Beginners in Stock Trading
The big indices: S&P 500, Nasdaq, Dow
- What each of the three major U.S. indices contains
- How market-cap weighting differs from price weighting, and why it matters
- Why the Nasdaq often moves more than the S&P 500 on the same day
- How to use the indices together to read the market's character
THE S&P 500
The Standard & Poor's 500 is the broadest of the three indices in common use. It contains the 500 largest U.S. publicly-traded companies, selected by the S&P index committee based on a set of criteria (size, liquidity, profitability, U.S. domicile).

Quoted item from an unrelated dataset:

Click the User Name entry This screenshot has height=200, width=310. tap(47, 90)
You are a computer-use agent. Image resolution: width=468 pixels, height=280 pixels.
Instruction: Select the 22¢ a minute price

The S&P 500 is market-capitalization weighted. That means each company's influence on the index is proportional to its total market value. Apple, with a market cap around $3.5 trillion, has roughly 7% weight in the index. A smaller S&P 500 company with a $20 billion market cap has roughly 0.04% weight.
This weighting matters because it means the S&P 500's daily move is dominated by the largest companies. If Apple, Microsoft, Nvidia, and a few other megacaps all rise 1% while the rest of the index is flat, the S&P 500 will print a meaningful gain. If those same megacaps fall while the rest is flat, the index falls. The "average S&P 500 stock" can have a very different day from the index itself.
The S&P 500 represents roughly 80% of the total market capitalization of all U.S. publicly-traded companies. When financial media says "the market," they usually mean the S&P 500.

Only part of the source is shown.